Affected site, presentation, MRI findings, and treatment plan for each case
| No. | Site | Presentation | MRI finding | Treatment |
|---|---|---|---|---|
| 1 | Bilateral | Bilateral hip pain and limping | FHAVN Left side grade 2, right side grade 3 | Bilateral core decompression+plasma injection |
| 2 | Bilateral | Bilateral hip pain, thigh pain, inability to walk distance and limping | FHAVN Left side grade 4, right side grade 4 | Refused operation, conservative |
| 3 | Bilateral | Bilateral hip pain and limping | FHAVN Left side grade 4, right side grade 3 | Refused operation, conservative |
| 4 | Bilateral | Bilateral hip pain, limping and inability to walk | FHAVN Left side grade 3, right side grade 3 | Bilateral THR |
| 5 | Bilateral | Bilateral hip pain and thigh pain and numbness | Bilateral FHAVN | Bilateral core decompression |
| 6 | Bilateral | Bilateral hip pain | Bilateral FHAVN | Bilateral core decompression |
| 7 | Bilateral | Bilateral hip pain | Bilateral FHAVN | Bilateral core decompression |
| 8 | Bilateral | Bilateral hip pan | Bilateral FHAVN | Conservative |
| 9 | Bilateral | Bilateral hip pain | FHAVN Left side grade 4, right side grade 4 | Bilateral THR |
| 10 | Right | Right hip pain | Right side FHAVN grade 2 | Conservative |
| 11 | Bilateral | Bilateral hip pain | FHAVN Left side grade 2, right side grade 3 | Refused operation, conservative |
| 12 | Left | Left hip pain on walking | Left side FHAVN grade 3 | Refused operation, conservative |
| 13 | Bilateral | Bilateral hip pain and limping | FHAVN Left side grade 2, right side grade 2 | Refused operation, conservative |
| 14 | Bilateral | Bilateral hip pan | FHAVN Left side grade 3, right side grade 3 | Refused operation, conservative |
| 15 | Left | Left hip pain and limping | Left side FHAVN grade 3 | Refused operation, conservative |
| 16 | Bilateral | Bilateral hip pain and limping | FHAVN Left side grade 3, right side grade 2 | Bilateral core decompression |
| 17 | Bilateral | Bilateral hip pain and limping | FHAVN Left side grade 3, right side grade 3 | Bilateral THR |
FHAVN, femoral head avascular necrosis; THR, total hip replacement.
Discussion
AVN is a condition in which the blood supply to the bone is disrupted, leading to bone death and subsequent collapse of the bone structure9. AVN of the hip occurs frequently as a result of trauma, most commonly following a femoral neck fracture or hip dislocation. Several causal links to non-traumatic AVN have been discovered10. In the majority of cases, non-traumatic AVN is associated with the use of alcohol, glucocorticoids, co-existing haematological disorders (such as sickle cell anaemia, thalassaemia, polycythemia, and haemophilia), myeloproliferative disorder, Gaucher disease, and conditions, such as hypercholesterolaemia, pregnancy, chronic renal failure, hyperparathyroidism, and Cushing’s disease. However, in around 30% of patients, the cause of non-traumatic AVN remains unknown, and they are classified as idiopathic. The presence of AVN in twins and family clusters suggests that genetic factors may be involved11. The combination of loss of blood perfusion and elevated intraosseous pressure has been recognized as the primary cause of the necrotic process12. The male-to-female ratio is around 4:1, with an average age of onset in the fifth decade. Bilateral AVN has been documented in more than 50% of cases10. In up to 72% of patients, AVN is characterized by nonspecific symptoms13. The mean age of patients in the current study was 38.65 years, and males made up 70.6% of the patients. Bilateral femoral head was involved in 82.3% of the cases. All of the patients had a negative history of bone disease.

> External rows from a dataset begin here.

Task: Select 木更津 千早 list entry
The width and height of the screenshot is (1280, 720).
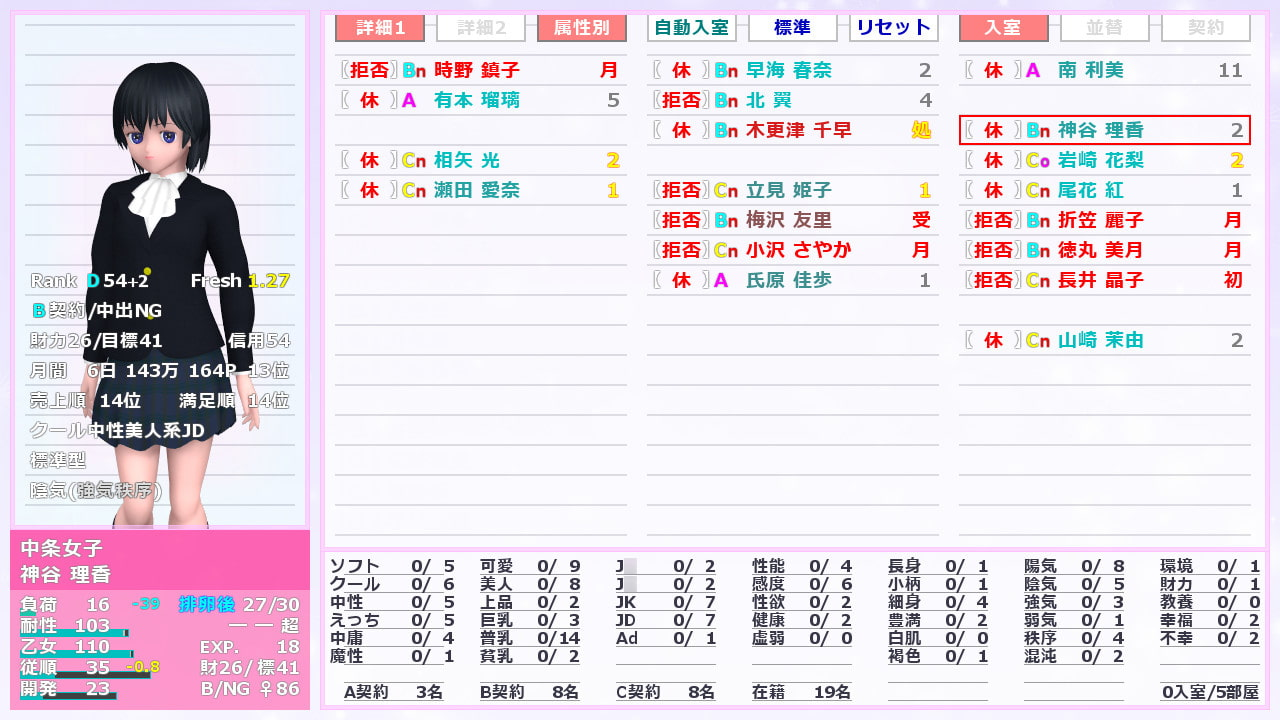Action: 792,130
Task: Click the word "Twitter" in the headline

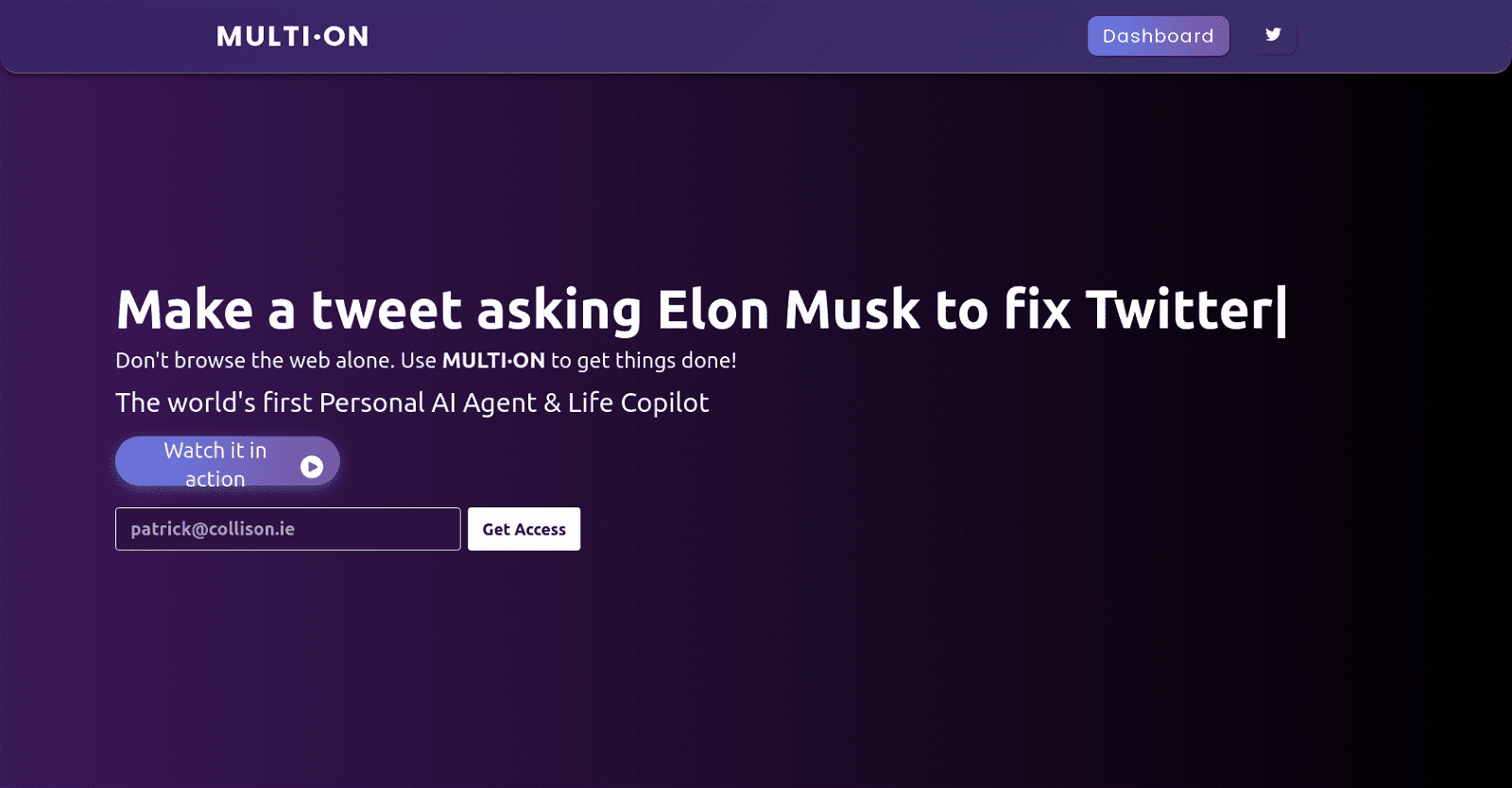Action: (1178, 310)
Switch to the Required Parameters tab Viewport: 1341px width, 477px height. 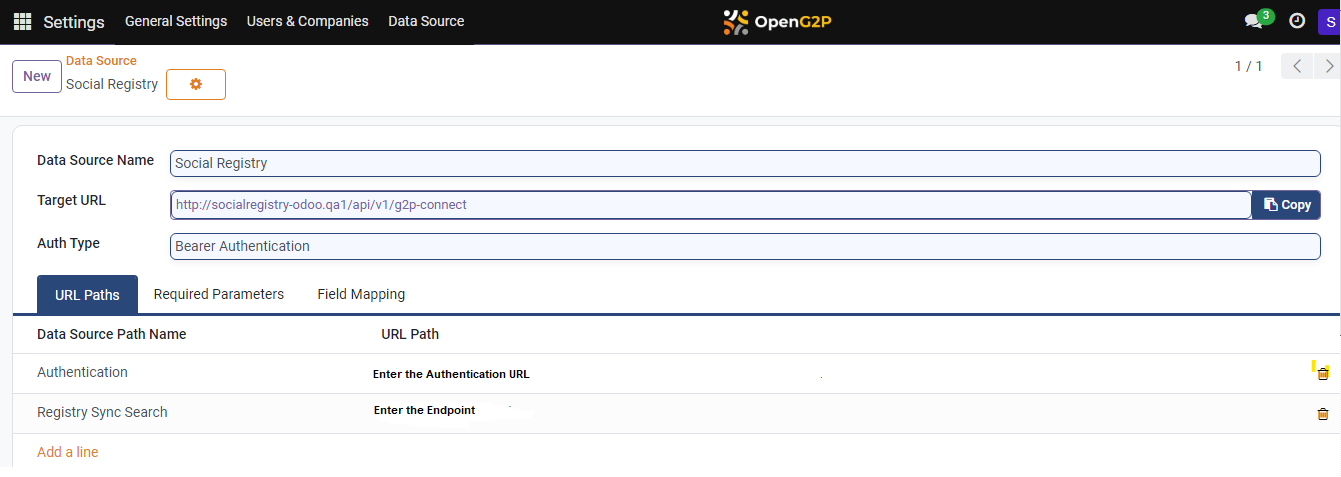point(218,294)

Given that the long-term consequences of COVID-19 are predicted to pose a physical, psychological, and financial burden on patients, caregivers, and healthcare systems, it is critical to remember that there may be complications following recovery, including adverse non-pulmonary complications6,14. AVN is a rare sequela that, if not treated, can result in severe complications, including bone collapse 6.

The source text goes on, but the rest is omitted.